- [WHAT THIS TASK INVOLVES]
Whatever the lines below say, output them exactly.

^^^^

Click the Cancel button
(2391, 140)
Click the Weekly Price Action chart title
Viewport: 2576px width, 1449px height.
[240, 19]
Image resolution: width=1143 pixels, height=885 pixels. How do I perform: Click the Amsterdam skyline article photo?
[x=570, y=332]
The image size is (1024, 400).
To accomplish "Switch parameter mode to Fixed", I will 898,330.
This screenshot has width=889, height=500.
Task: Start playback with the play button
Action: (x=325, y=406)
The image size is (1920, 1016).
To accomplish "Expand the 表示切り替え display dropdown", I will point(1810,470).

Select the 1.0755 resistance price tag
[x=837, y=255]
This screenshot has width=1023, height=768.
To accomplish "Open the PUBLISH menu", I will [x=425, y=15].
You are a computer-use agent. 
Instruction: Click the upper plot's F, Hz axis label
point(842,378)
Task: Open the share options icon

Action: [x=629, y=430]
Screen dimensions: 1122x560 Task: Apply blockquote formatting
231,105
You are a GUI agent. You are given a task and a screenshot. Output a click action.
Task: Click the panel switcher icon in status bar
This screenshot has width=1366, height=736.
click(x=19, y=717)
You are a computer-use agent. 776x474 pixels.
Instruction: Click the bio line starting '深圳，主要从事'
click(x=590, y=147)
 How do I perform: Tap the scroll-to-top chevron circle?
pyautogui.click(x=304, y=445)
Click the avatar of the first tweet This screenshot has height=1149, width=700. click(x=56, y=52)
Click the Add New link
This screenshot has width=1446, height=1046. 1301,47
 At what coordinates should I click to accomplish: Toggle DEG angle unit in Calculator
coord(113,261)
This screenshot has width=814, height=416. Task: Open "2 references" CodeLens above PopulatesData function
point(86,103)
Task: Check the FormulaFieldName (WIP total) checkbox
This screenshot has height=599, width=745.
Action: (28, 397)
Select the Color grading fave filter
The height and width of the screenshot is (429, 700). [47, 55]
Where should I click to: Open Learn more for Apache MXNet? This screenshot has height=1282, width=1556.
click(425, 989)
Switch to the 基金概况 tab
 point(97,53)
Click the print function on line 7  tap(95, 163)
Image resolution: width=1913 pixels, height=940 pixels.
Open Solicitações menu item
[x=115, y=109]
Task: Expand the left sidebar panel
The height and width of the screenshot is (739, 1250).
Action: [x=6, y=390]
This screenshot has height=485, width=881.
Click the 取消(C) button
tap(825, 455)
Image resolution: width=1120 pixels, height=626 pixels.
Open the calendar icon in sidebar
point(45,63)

^^^^

- [TASK RESULT]
Click the Cancel button
(2391, 140)
Click the Weekly Price Action chart title
Viewport: 2576px width, 1449px height.
[240, 19]
Image resolution: width=1143 pixels, height=885 pixels. How do I perform: Click the Amsterdam skyline article photo?
[x=570, y=332]
The image size is (1024, 400).
To accomplish "Switch parameter mode to Fixed", I will 898,330.
This screenshot has width=889, height=500.
Task: Start playback with the play button
Action: (x=325, y=406)
The image size is (1920, 1016).
To accomplish "Expand the 表示切り替え display dropdown", I will point(1810,470).

Select the 1.0755 resistance price tag
[x=837, y=255]
This screenshot has width=1023, height=768.
To accomplish "Open the PUBLISH menu", I will [x=425, y=15].
You are a computer-use agent. 
Instruction: Click the upper plot's F, Hz axis label
point(842,378)
Task: Open the share options icon

Action: [x=629, y=430]
Screen dimensions: 1122x560 Task: Apply blockquote formatting
231,105
You are a GUI agent. You are given a task and a screenshot. Output a click action.
Task: Click the panel switcher icon in status bar
This screenshot has width=1366, height=736.
click(x=19, y=717)
You are a computer-use agent. 776x474 pixels.
Instruction: Click the bio line starting '深圳，主要从事'
click(x=590, y=147)
 How do I perform: Tap the scroll-to-top chevron circle?
pyautogui.click(x=304, y=445)
Click the avatar of the first tweet This screenshot has height=1149, width=700. click(x=56, y=52)
Click the Add New link
This screenshot has width=1446, height=1046. 1301,47
 At what coordinates should I click to accomplish: Toggle DEG angle unit in Calculator
coord(113,261)
This screenshot has width=814, height=416. Task: Open "2 references" CodeLens above PopulatesData function
point(86,103)
Task: Check the FormulaFieldName (WIP total) checkbox
This screenshot has height=599, width=745.
Action: (28, 397)
Select the Color grading fave filter
The height and width of the screenshot is (429, 700). [47, 55]
Where should I click to: Open Learn more for Apache MXNet? This screenshot has height=1282, width=1556.
click(425, 989)
Switch to the 基金概况 tab
 point(97,53)
Click the print function on line 7  tap(95, 163)
Image resolution: width=1913 pixels, height=940 pixels.
Open Solicitações menu item
[x=115, y=109]
Task: Expand the left sidebar panel
The height and width of the screenshot is (739, 1250).
Action: [x=6, y=390]
This screenshot has height=485, width=881.
Click the 取消(C) button
tap(825, 455)
Image resolution: width=1120 pixels, height=626 pixels.
Open the calendar icon in sidebar
point(45,63)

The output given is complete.